Dataset entries
★ ★ ★
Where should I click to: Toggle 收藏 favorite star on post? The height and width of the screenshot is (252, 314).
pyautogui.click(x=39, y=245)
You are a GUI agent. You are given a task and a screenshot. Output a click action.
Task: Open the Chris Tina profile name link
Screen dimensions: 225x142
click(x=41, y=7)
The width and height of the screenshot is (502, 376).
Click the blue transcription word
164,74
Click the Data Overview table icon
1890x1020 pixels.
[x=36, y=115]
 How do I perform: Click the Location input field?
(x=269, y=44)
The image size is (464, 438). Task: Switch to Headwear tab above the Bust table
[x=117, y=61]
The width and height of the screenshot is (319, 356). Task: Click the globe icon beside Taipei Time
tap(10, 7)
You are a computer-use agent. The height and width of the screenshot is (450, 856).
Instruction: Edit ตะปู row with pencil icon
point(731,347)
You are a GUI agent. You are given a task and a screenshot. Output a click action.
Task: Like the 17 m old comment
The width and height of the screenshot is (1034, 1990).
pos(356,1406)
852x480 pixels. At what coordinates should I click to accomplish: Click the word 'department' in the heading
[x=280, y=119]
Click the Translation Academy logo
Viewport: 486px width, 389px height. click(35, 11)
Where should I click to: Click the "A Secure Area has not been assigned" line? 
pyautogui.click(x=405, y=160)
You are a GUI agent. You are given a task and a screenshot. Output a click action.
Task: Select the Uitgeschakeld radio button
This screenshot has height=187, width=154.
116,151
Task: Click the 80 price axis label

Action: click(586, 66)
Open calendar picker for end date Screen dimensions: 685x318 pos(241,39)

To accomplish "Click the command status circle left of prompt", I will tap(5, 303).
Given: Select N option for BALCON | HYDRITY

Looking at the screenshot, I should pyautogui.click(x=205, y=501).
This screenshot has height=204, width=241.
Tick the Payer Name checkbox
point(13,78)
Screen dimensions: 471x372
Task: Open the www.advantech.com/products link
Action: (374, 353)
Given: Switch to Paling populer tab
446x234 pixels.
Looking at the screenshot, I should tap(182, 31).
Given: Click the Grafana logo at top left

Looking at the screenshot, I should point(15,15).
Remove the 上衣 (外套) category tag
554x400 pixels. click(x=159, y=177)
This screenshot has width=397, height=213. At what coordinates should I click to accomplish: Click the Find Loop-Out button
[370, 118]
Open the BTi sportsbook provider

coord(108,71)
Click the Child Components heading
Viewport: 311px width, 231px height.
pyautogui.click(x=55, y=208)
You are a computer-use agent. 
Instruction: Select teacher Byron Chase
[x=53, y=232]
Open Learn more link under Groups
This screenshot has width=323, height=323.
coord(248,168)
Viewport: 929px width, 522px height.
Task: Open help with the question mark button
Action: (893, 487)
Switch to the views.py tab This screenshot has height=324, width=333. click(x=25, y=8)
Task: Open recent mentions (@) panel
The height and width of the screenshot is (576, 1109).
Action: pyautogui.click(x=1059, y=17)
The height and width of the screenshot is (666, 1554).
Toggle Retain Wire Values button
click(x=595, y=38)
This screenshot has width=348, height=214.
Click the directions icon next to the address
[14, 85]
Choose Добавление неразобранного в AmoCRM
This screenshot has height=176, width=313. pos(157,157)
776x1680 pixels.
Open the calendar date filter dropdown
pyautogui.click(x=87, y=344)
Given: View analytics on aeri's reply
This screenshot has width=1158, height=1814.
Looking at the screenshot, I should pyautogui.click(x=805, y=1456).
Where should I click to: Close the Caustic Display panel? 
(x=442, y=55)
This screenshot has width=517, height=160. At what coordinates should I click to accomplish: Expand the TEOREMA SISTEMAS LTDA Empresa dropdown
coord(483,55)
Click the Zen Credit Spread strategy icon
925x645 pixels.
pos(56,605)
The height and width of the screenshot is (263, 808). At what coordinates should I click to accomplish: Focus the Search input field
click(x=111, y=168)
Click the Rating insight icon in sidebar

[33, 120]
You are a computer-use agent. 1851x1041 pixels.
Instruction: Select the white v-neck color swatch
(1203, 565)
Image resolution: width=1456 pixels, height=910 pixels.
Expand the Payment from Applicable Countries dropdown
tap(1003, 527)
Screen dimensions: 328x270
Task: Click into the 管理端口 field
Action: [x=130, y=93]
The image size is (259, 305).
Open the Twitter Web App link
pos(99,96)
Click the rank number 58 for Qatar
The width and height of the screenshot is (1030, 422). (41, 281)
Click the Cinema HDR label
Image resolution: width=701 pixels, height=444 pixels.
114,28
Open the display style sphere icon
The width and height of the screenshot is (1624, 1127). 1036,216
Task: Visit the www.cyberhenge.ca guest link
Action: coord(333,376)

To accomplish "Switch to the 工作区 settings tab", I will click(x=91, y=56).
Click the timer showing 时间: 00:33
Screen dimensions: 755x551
★ ★ ★
EXERCISE DETAILS:
Your answer should consist of the lines from the line with "Where should I click to: Click" to the line with "This screenshot has height=204, width=241." above, repeated exactly, both ends included.

THE ANSWER:
Where should I click to: Click the "A Secure Area has not been assigned" line? 
pyautogui.click(x=405, y=160)
You are a GUI agent. You are given a task and a screenshot. Output a click action.
Task: Select the Uitgeschakeld radio button
This screenshot has height=187, width=154.
116,151
Task: Click the 80 price axis label

Action: click(586, 66)
Open calendar picker for end date Screen dimensions: 685x318 pos(241,39)

To accomplish "Click the command status circle left of prompt", I will tap(5, 303).
Given: Select N option for BALCON | HYDRITY

Looking at the screenshot, I should pyautogui.click(x=205, y=501).
This screenshot has height=204, width=241.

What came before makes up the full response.